Figure 3. The pharmacological chaperone increases retromer levels in neurons.

(a) Left panel, representative western blots of the effect of R55 (5 μM for 48 h) and vehicle on levels of Vps26 and Vps35 in 2-week-old primary cortical neuronal cultures derived from WT mice. (b) Quantitative analysis of the blots. Levels of Vps26 and Vps35 were normalized to total levels of actin (n = 9 per group, P < 0.001). Comparable results were obtained when tubulin was used a control (data not shown). (c) Primary hippocampal neurons were analyzed by confocal microscopy after labeling for MAP2 (blue) and Vps35 (red). Arrows indicate structures showing Vps35 labeling. Scale bars, 10 μm. (d) Bar graph showing a quantitative analysis of Vps35 intensity staining.

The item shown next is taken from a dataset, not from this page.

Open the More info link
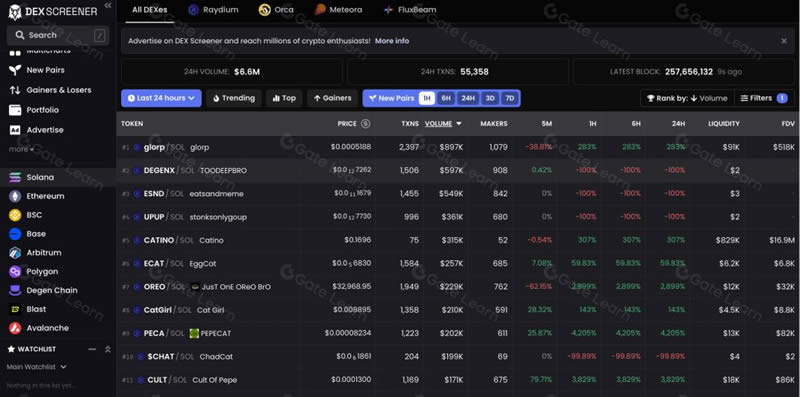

Levels of Vps35 were normalized to total cell area (n = 14 cells per group). (e) Dose-response curve of the effect of R55 on Vps35 levels performed by western blot analysis (concentration of 0.5 μM, 2.5 μM, 5 μM, 20 μM and 50 μM were used, n = 8 per time point). Results here and in the following figures are shown as mean values ± s.e.m., where *P < 0.05, **P < 0.01 and ***P < 0.005, determined using Student’s t-test.